RE: Favorite Symbol Variable
by PipTigger (Friar) on May 16, 2000 at 05:43 UTC
    The first choice ($_) is the only one I've ever used before (well that's not including "other" which I've certainly used before =) ). Would anyone care to give a terse summary of the usefulness and appropriate contexts for each of the others? For MonksInTraining, it would be nicely instructional. Thanks muchly in advance. TTFN & Shalom.

    -PipTigger
    p.s. Come to think of it, I like $# better than $_ but it's more like $#xxxx and you don't really get $_xxxx so it probably doesn't belong. =) I'm a dork.
    p.p.s. So as not to be a hypocrite, for those who haven't seen $#xxxx before, it is the scalar value associated with the last indexable value in an array (er list... whichever is the politically correct name for it these days). You can quickly modify the size of an array/list by assigning a new value to this scalar (ie. To cut the array junklist in half rounded up do: $#junklist /= 2; ). Keep in mind that this value is always one less than the scalar context of the array name itself (ie. @junklist). This is true even in an empty list when the scalar context for @junklist == 0 && $#junklist == -1. Happy Hacking! =)
      $@ - how your most recent eval() screwed up. $< - the real uid of your process. $/ - the input line separator; useful for slurping in files. $! - how anything else in your program but eval() most recently screwed up. $* - let Perl assume that strings are single-line for regex matching.
      $@ - how your most recent eval() screwed up. $< - the real uid of your process. $/ - the input line separator; useful for slurping in files. $! - how anything else in your program but eval() most recently screwed up. $* - let Perl assume that strings are single-line for regex matching.
RE: Favorite Symbol Variable
by snowcrash (Friar) on May 16, 2000 at 14:49 UTC
    my absolute fav is $^W, better written as ${chr(24)} :)
    it's default value beats the others, too.

    cheers
    sc
      That is definately a good one, but only when $^W==1
RE: Favorite Symbol Variable
by Adam (Vicar) on May 16, 2000 at 18:44 UTC
    I'm partial to $[ but $_ takes a close second. j/k
RE: Favorite Symbol Variable
by radixzer0 (Beadle) on May 17, 2000 at 00:14 UTC
    $_ RULZ
    Seriously, though, how can you not like a variable that is so useful that 95% of the time you dont even need to reference it explicitly.

    Or, on the other hand, how can you not pick $_ when you (intentionally or not) use it more than any other?

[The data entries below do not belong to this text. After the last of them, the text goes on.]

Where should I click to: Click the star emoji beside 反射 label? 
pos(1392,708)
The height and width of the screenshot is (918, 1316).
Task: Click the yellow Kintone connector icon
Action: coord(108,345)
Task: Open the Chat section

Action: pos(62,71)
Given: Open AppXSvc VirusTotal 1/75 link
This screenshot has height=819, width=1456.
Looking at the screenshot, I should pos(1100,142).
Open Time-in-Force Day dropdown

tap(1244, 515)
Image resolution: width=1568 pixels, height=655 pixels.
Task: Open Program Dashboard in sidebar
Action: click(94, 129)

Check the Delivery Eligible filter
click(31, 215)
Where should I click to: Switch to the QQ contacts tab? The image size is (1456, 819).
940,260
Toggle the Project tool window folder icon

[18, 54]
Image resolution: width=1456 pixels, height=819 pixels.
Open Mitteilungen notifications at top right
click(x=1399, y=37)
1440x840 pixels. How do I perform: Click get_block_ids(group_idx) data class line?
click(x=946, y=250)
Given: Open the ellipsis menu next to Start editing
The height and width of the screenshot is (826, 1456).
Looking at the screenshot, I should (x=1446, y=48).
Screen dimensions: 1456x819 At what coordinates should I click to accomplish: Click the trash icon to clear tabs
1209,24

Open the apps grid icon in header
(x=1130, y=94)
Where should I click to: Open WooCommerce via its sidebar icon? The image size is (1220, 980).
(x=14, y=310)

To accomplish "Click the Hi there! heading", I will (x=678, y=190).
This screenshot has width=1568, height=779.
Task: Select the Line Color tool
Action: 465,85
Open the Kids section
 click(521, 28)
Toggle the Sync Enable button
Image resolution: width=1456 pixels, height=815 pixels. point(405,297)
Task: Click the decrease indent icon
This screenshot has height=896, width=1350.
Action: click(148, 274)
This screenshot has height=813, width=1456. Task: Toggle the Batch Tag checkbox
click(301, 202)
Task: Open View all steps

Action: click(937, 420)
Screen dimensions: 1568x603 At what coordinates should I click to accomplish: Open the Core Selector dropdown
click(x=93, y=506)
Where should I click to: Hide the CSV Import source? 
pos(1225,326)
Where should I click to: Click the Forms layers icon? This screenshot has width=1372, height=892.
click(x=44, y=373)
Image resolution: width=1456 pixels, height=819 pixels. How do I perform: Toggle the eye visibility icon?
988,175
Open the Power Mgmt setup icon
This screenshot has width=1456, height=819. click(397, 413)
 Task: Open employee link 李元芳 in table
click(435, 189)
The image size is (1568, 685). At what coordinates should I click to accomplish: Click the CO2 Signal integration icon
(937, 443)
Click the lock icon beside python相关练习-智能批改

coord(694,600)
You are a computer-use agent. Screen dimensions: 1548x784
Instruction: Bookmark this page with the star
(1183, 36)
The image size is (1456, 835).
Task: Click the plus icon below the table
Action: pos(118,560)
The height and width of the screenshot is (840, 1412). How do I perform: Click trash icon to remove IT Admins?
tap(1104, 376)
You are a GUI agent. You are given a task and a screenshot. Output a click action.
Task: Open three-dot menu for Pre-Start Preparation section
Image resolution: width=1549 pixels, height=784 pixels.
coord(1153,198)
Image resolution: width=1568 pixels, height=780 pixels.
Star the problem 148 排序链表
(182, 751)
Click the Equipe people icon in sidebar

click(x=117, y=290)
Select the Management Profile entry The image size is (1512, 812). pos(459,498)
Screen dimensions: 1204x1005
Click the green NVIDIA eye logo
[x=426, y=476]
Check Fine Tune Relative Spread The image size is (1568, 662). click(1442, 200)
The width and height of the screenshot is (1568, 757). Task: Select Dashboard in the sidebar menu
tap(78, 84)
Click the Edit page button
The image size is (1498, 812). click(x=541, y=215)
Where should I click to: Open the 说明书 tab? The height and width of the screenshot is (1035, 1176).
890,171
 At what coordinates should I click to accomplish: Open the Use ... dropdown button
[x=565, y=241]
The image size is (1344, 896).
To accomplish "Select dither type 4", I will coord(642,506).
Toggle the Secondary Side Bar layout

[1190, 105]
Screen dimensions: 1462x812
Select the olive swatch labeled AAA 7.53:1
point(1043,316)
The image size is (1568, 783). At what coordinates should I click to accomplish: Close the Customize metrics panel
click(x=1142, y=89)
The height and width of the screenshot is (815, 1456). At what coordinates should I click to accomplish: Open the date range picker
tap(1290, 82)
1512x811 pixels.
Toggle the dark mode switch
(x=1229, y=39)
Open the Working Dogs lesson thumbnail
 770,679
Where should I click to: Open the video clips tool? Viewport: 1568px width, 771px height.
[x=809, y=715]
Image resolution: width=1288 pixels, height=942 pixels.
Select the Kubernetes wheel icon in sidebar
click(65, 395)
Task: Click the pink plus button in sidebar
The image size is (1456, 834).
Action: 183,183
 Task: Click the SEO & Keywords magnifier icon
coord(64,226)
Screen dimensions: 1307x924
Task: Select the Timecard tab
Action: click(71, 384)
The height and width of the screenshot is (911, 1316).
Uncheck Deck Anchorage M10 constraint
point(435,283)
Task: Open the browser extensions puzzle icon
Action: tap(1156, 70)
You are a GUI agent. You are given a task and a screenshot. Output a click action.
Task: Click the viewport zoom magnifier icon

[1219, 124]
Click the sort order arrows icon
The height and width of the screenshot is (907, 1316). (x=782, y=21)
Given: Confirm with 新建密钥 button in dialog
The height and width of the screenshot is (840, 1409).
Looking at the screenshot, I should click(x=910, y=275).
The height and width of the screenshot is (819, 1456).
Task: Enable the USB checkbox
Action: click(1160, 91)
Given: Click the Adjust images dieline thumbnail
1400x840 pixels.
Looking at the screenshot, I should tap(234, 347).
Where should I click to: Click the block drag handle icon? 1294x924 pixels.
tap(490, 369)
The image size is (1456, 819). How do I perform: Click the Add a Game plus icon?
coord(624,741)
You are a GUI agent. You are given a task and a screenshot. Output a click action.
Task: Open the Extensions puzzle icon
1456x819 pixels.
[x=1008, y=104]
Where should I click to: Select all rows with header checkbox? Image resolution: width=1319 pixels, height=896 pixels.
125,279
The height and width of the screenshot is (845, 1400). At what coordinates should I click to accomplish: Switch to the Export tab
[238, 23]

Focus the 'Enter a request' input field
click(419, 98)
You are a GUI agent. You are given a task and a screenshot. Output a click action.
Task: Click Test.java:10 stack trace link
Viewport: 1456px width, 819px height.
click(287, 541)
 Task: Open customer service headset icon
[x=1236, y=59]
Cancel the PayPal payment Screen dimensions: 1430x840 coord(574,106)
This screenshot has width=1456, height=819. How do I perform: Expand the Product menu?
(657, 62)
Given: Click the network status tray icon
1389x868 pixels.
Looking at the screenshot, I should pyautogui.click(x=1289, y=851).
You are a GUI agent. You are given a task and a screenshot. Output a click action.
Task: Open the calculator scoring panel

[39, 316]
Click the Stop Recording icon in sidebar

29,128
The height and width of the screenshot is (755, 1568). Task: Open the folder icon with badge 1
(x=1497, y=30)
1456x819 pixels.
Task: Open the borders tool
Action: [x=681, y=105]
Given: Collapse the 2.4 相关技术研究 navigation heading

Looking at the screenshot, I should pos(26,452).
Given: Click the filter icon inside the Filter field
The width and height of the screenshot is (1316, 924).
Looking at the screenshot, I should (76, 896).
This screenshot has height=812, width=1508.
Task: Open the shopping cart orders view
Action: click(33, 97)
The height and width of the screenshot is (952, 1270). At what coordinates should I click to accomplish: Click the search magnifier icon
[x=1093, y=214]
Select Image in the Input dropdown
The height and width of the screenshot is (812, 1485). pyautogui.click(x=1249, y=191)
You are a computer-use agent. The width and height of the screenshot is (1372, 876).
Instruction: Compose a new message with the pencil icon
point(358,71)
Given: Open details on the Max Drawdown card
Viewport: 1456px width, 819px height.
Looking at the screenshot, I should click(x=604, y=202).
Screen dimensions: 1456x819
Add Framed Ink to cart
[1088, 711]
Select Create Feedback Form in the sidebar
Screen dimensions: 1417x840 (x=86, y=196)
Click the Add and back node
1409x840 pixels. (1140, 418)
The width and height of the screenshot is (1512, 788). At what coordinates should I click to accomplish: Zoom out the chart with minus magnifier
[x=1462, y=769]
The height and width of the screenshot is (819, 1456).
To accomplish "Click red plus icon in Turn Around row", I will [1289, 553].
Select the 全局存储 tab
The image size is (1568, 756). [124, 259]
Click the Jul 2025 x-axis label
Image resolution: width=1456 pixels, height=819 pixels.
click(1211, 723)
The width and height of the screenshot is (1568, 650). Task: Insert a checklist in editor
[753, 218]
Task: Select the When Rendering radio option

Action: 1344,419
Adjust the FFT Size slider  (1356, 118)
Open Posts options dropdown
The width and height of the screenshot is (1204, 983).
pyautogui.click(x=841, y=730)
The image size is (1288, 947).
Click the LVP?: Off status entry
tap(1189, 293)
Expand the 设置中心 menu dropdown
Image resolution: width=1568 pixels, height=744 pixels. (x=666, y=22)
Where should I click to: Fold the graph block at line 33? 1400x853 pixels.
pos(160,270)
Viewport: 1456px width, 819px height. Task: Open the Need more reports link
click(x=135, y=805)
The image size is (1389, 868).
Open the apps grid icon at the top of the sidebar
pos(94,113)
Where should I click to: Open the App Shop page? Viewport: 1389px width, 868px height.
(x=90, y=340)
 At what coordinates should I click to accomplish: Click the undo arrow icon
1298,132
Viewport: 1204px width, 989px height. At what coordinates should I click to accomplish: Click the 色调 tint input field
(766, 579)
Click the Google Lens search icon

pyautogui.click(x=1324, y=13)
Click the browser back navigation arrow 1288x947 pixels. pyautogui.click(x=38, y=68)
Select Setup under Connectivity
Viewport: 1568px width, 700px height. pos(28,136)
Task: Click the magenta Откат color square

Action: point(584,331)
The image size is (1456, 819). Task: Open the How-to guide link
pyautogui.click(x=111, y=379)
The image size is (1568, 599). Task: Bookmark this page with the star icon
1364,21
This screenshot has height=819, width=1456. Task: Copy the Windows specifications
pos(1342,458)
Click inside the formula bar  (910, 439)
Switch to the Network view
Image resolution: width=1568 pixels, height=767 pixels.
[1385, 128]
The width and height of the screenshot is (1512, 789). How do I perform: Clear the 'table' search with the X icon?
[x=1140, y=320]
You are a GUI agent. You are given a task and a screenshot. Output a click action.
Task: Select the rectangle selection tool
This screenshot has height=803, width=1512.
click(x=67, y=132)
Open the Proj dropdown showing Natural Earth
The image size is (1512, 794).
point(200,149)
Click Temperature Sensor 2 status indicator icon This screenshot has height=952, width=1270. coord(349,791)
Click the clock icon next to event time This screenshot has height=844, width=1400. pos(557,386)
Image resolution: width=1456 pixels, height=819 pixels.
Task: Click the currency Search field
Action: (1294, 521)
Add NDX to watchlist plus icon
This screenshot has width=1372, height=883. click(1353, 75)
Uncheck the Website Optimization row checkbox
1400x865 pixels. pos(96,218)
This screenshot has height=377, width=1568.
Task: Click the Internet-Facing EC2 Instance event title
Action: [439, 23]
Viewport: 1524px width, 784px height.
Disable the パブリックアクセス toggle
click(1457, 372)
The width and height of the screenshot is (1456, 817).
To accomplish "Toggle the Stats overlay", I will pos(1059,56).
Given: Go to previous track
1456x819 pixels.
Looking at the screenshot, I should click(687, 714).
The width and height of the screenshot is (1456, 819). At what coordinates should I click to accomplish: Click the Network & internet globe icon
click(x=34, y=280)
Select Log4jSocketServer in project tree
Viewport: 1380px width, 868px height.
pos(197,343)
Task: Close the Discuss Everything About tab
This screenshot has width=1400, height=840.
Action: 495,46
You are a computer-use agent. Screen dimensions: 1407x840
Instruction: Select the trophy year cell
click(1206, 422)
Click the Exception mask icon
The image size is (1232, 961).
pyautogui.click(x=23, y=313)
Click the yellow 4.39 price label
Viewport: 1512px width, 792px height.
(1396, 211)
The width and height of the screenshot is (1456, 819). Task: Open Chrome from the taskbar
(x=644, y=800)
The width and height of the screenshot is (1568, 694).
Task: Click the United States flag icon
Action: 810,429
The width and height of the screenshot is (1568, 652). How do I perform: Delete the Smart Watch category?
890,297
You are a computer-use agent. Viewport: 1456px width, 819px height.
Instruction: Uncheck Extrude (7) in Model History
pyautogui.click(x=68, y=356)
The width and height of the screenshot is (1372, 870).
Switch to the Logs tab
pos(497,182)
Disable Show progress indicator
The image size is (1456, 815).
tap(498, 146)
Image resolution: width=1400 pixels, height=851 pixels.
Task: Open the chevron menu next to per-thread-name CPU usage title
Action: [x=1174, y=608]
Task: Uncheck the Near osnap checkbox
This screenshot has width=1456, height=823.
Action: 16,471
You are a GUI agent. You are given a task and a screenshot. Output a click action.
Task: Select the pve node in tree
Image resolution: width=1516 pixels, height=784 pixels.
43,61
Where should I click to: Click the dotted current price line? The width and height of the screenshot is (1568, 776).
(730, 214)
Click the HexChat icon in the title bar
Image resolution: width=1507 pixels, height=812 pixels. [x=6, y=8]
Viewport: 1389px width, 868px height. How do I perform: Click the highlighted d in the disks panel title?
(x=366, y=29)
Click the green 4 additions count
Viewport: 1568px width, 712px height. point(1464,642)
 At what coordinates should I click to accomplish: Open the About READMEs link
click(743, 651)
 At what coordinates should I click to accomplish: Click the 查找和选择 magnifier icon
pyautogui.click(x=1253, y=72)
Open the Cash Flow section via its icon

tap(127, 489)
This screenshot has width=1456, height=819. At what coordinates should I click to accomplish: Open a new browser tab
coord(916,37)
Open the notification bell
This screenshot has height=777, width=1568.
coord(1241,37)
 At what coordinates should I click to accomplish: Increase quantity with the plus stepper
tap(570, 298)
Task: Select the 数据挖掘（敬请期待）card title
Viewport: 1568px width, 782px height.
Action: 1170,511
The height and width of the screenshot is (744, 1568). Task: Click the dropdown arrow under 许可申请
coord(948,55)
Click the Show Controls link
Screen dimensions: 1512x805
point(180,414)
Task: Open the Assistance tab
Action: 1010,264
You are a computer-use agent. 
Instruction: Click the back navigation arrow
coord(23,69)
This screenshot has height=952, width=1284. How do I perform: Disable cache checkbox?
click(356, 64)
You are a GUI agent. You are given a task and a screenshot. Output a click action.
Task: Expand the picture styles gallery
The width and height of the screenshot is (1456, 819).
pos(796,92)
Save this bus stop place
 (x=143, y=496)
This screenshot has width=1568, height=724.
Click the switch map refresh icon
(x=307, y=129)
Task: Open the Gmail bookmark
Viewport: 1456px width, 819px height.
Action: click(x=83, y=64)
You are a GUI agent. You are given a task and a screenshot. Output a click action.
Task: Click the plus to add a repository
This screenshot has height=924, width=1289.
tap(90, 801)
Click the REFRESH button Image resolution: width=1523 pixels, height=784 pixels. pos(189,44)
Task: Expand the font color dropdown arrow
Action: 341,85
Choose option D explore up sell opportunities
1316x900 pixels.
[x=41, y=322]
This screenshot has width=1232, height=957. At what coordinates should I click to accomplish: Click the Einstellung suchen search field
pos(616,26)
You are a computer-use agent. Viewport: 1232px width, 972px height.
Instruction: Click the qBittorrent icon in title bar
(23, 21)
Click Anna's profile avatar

    Be one with the $_.....
    -r0

      Well .. I use it so often, I don't even think of it as there. It's became, well ... default. It's the most useful variable in Perl, but cause I use it so much, I don't see it as a 'kewl' variable. You can't 'do' much with it. Where $\ and $" actually let you play with how things are displayed. Just like CDs where kewl and most useful for ditital media until it's so popular, it's not longer 'kewl'.
      Thing is, you barely ever have to type $_ - despite it being implicitly used millions of times each day.